AI text detectors are better than they used to be for prose (one mentor cited good results with Pangram for Wikipedia content), but reliability drops for mixed text that’s been edited by a human. For code, which has less stylistic variation than natural language, they’re even less useful.
Technical hurdles alone don’t hold. The most repeated insight from the meeting: any requirement that becomes known can be automated. Once a checklist item is published, an AI agent can be instructed to satisfy it. One organization is experimenting with requiring contributors to sign a contributor agreement before getting PR access, then using GitHub’s pull request permissions to lock to collaborators only. It might help block bots, but every gate you publish becomes a prompt.
AI as multiplier vs mask
Multiple mentors reported that AI is genuinely helping their existing contributors — people who already understand the codebase — fix small issues and add features in hours instead of days. One mentor noted that AI helps young developers overcome self-doubt and actually start coding, rather than being paralyzed by imposter syndrome. Their Outreachy intern and several other contributors regularly use AI to understand a problem or dependency, not to solve it, but to get started.
The problem isn’t AI. It’s that AI made it possible to produce the artifacts of understanding without the understanding. For people who already have the understanding, AI is a multiplier. For people who don’t, it’s a mask.
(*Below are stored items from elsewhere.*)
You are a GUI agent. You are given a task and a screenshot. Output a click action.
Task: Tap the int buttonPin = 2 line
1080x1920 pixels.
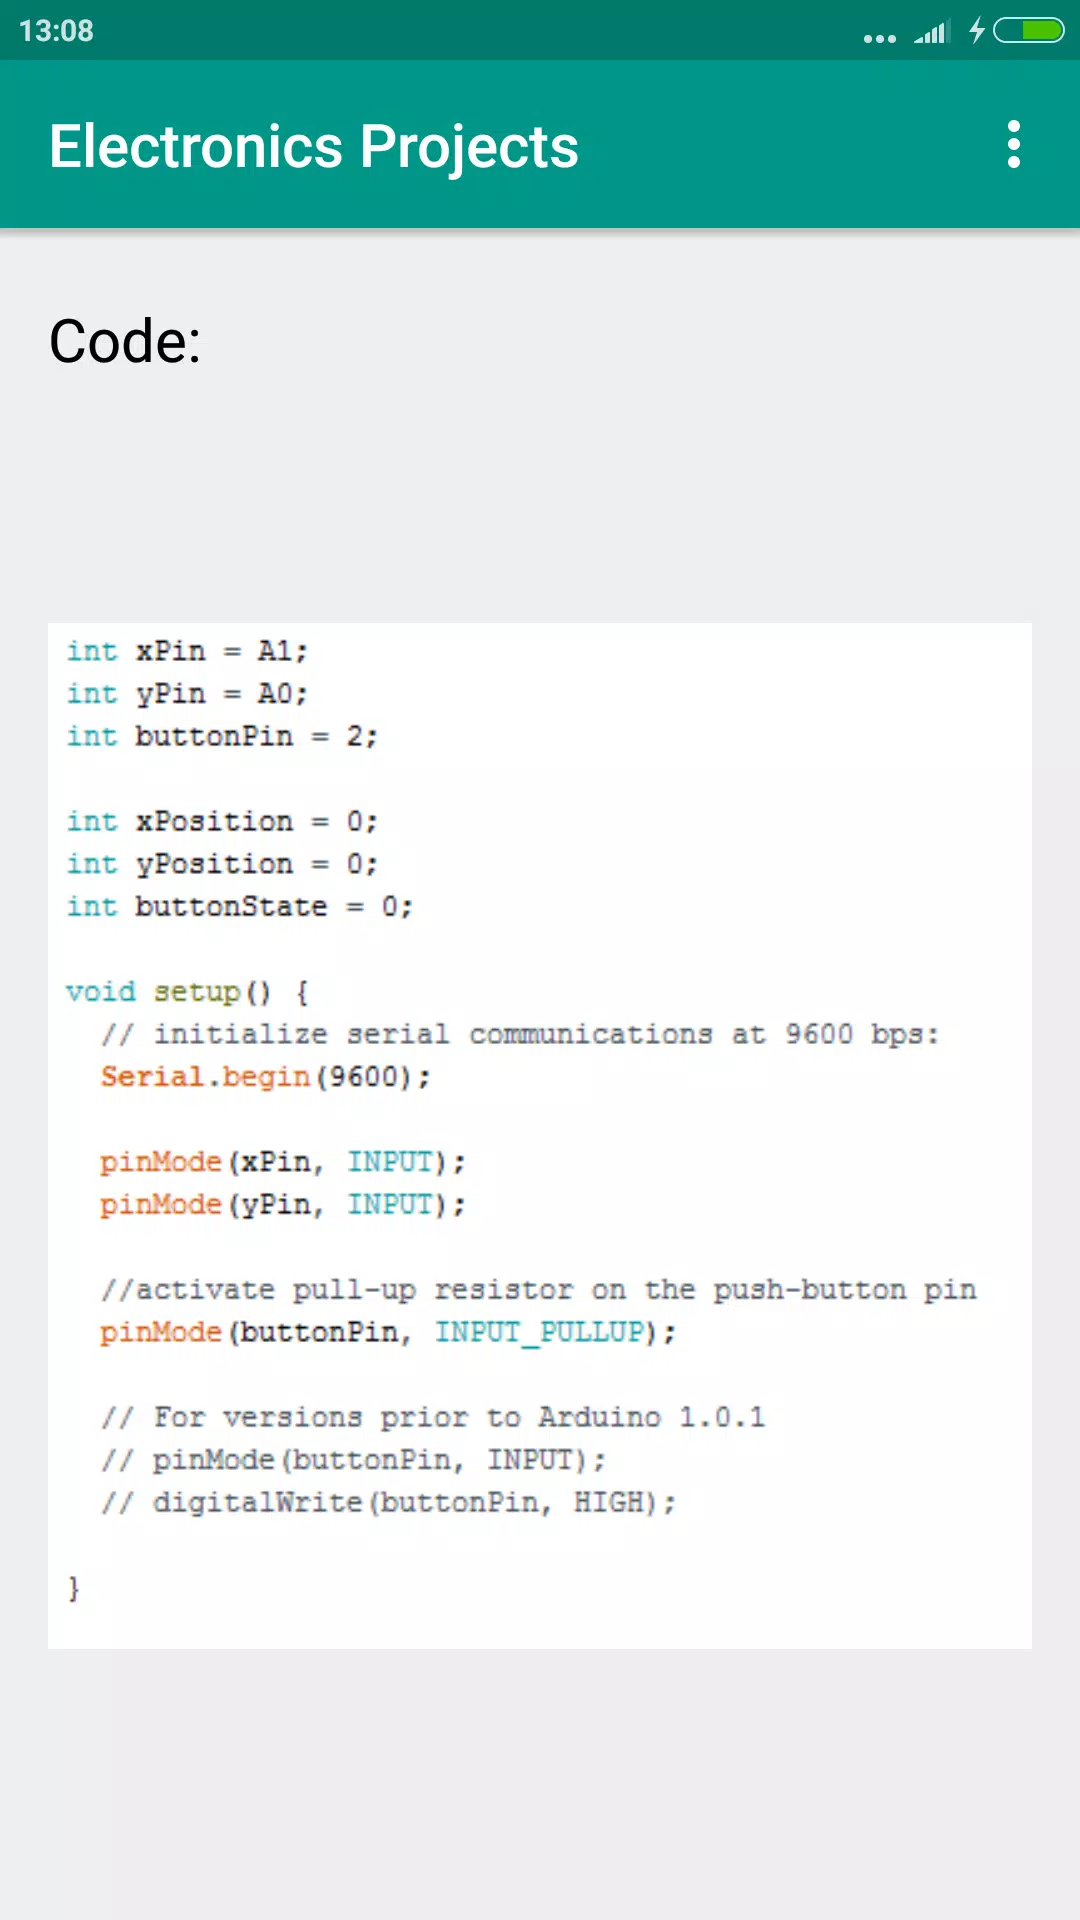[x=222, y=737]
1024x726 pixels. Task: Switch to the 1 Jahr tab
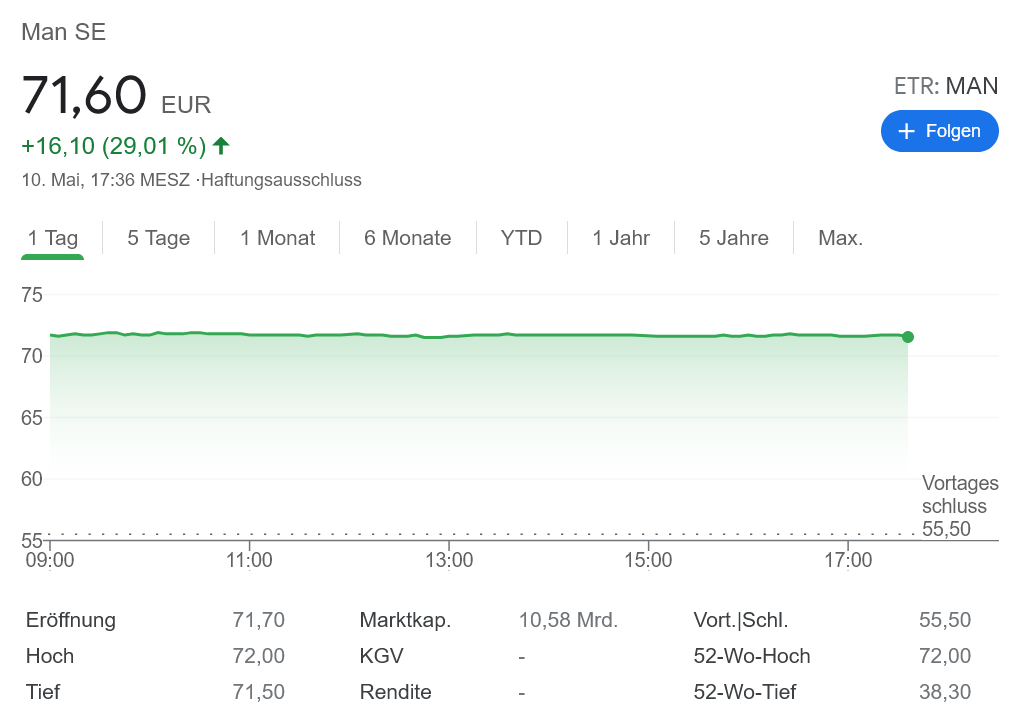tap(621, 238)
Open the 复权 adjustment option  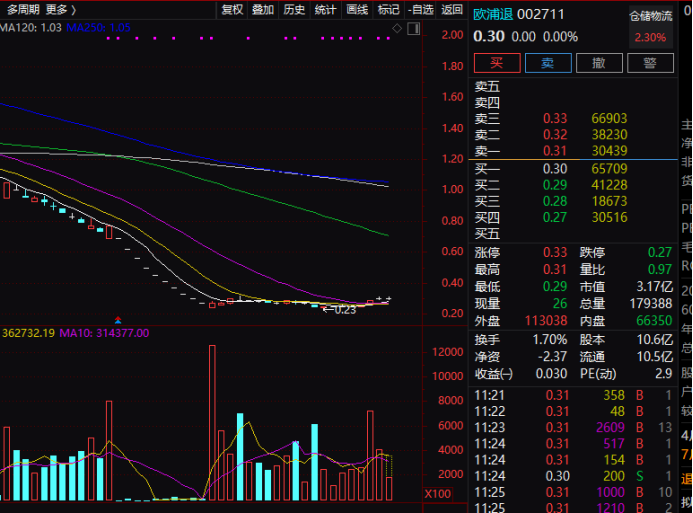pos(232,9)
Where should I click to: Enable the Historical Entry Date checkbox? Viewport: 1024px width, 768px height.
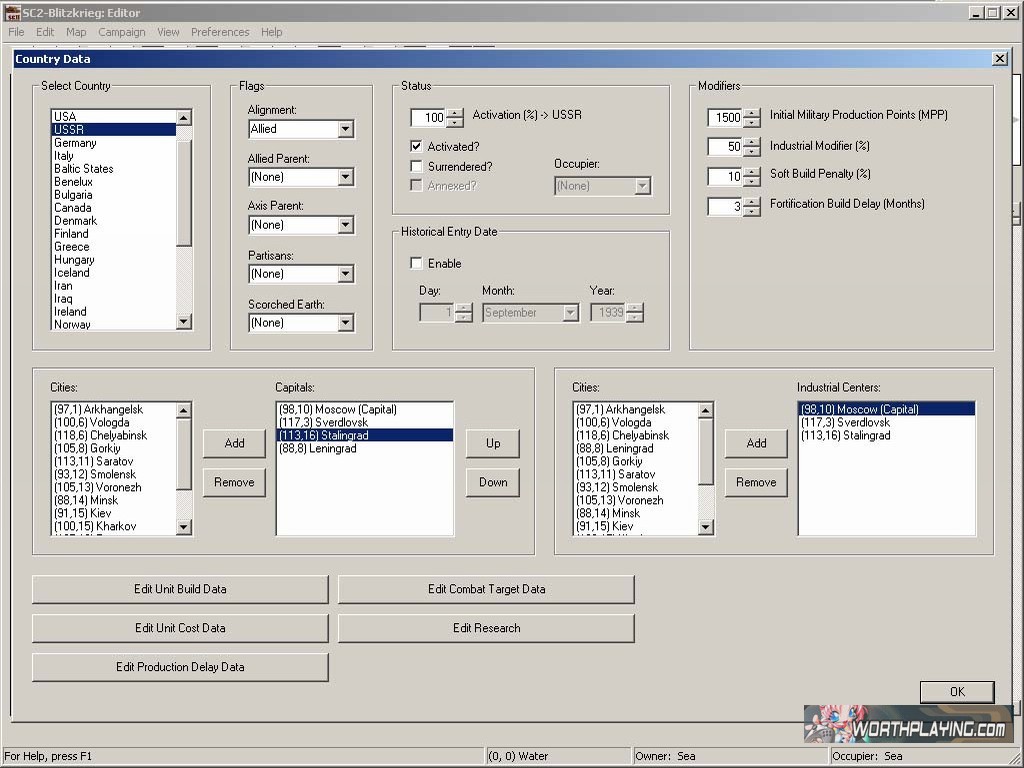pos(417,264)
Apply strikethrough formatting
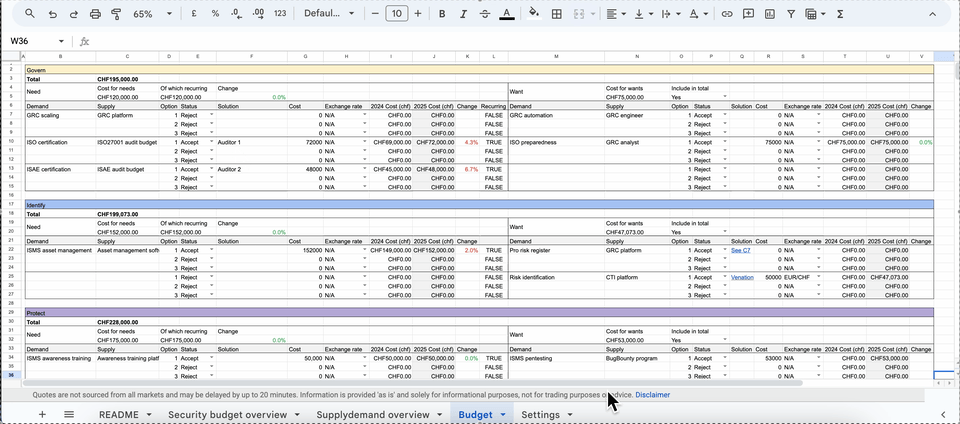Image resolution: width=960 pixels, height=424 pixels. click(485, 14)
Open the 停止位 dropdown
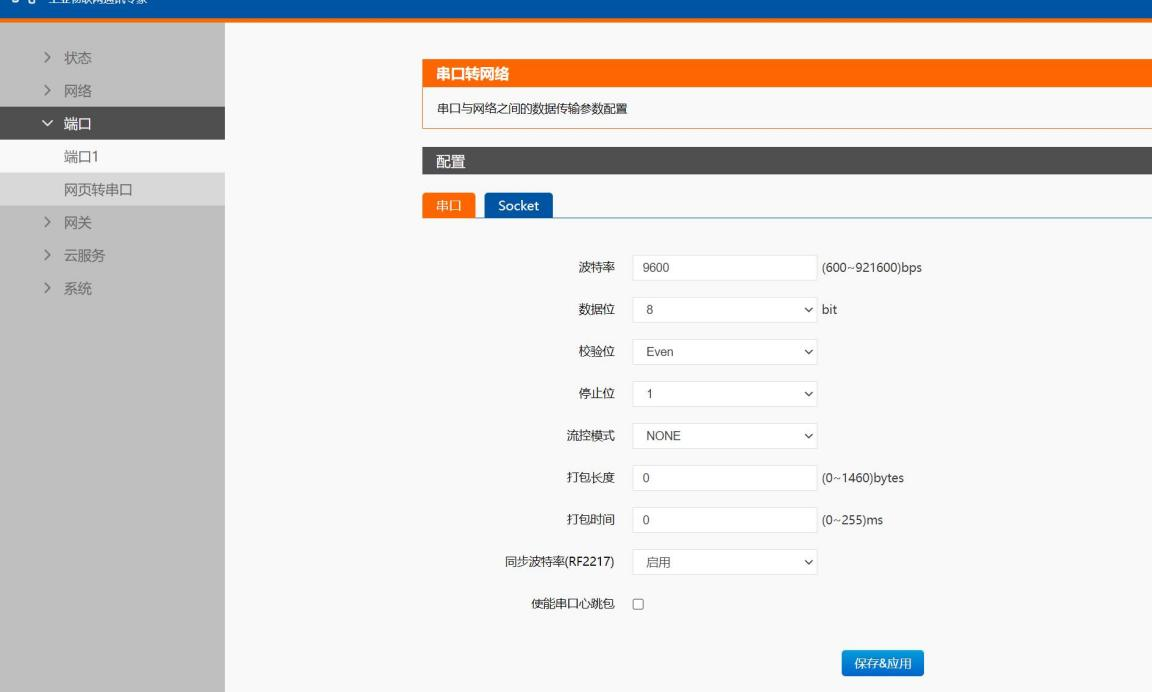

The mentors’ consensus: teach contributors the right way to use AI. When to lean on it, when to distrust it, how to verify its output. That’s the new skill, and evaluating it is the actual challenge.
Where this leaves us
Google’s program lead made one thing clear: organizations are not required to accept any contributors. If the quality isn’t there, accepting zero is fine — it won’t jeopardize their return to the program. A mentor from libvirt, a first-time GSoC organization, asked this directly and got explicit confirmation. The pressure maintainers feel to review every PR and find someone to accept is self-imposed. The program itself says: your well-being comes first.
The deeper question extends beyond GSoC. Every strategy that’s working involves repeated interaction over time. Pre-communication over weeks. Peer reviews. Community participation. Iterative PR feedback. The organizations succeeding aren’t finding clever one-shot tests. They’re building processes where understanding reveals itself through sustained behavior.
The community is converging on something: shift evaluation from artifacts to relationships. From “what did you produce” to “how did you show up.”
That’s harder. It’s slower. It doesn’t scale the way code review used to. But it might be more honest — because what we had before was never really measuring understanding either. We were measuring code quality and assuming understanding, because the two used to be coupled.
AI decoupled them. And now we’re building signals for what we actually care about, directly, for the first time.